Port Cleaning During
Port Cleaning During
Port Cleaning Finished
Port Cleaning Finished









In the distant past, cleaning of furnace port necks and port mouths was a maintenance task many glass manufactures need not attend to. At the time furnace loads were not as high and the furnace campaign life was not as long as today, and furnace emissions were not a concern. Consequently, near the end of a campaign the operators often just “toughed it out” should they experience some problems with debris filled ports.

For those operators who did clean the ports and mouths it was generally done by a crew of 5 or 6 men using a large water-cooled rake or hook. This rake was made to extend through a hole in the regenerator target wall, across the checker pack and into the port neck.

This procedure often pulled large chunks of debris over onto the tops of the checker pack covering some of the checker openings. It then became another chore to remove these chunks from the regenerator or break them into small enough pieces to allow them to pass down thru the checker openings. All this was done hoping not to destroy the top courses of the checker setting.

In today’s world of smaller furnace crews and in many plants the elimination of the “hot repair crew,” the manpower necessary to do this labor intensive type work is no longer available.

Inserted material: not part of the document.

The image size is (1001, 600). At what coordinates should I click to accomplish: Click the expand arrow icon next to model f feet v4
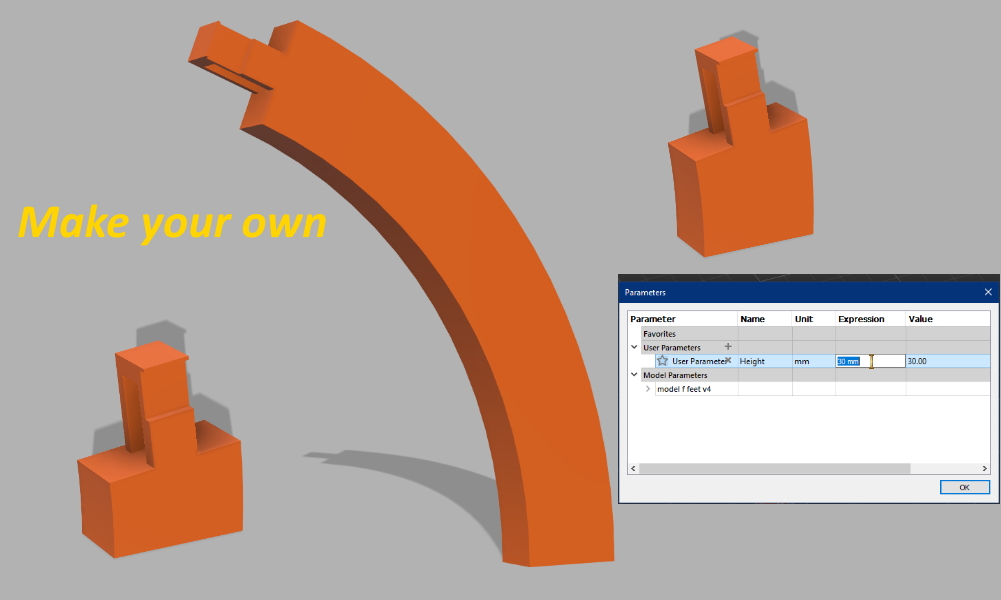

Hence this very important maintenance program goes the way of many important and well intentioned projects that can and does affect both furnace life and efficiency.

Fuse Tech / Hot Tech has developed a method of port cleaning which combines some of yesterday’s tools with today’s technology to make what we think is an improvement over the previous way of doing this important furnace maintenance.

The technique involves the use of ultra high water pressure lasers to attack the collected debris. The extreme pressures, up to 10,000 P.S.I, use very small volumes of water in the 2-3 gallons per minute range. The water readily vaporizes after it has done its job.

This method uses a water-cooled lance that reaches thru the regenerator target wall, across the checker pack and thru the port to the hot face. The lance is designed to “fire” the laser stream back toward the regenerator. Once the lance is in place a protective shield is placed in front of the hole to stop the debris from hitting the operator without obstructing their vision.

The water pressure is then turned on and increased to the level necessary to effectively remove the debris. The operator can then slowly move the lance across the port floor “blasting” the collected debris back into the regenerator. Because of the extreme pressure and the thermal shock of the water the debris comes out of the port in small pieces, which can fall through the checker pack to be removed below the rider arches.

This process is only done on the exhaust portion of the reversing cycle to assure that all the debris goes toward the regenerator and does not contaminate the glass bath.

The result of cleaning four ports on each side of this large float furnace was more than cosmetic. Because the combustion air flow had been chocked down by the debris to these four ports the fuel profile had been adjusted to compensate. After the ports were cleaned and the furnace fuels reprofiled, a fuel savings in excess of 5% for the same tonnage was reported, as well as an improvement in NOX.

This reduction in fuel is not only a cost savings, but often in older furnaces this reduction in fuel with resultant reduction in combustion air may be very helpful to relieve some furnace pressure on an old and heavily worn exhaust system.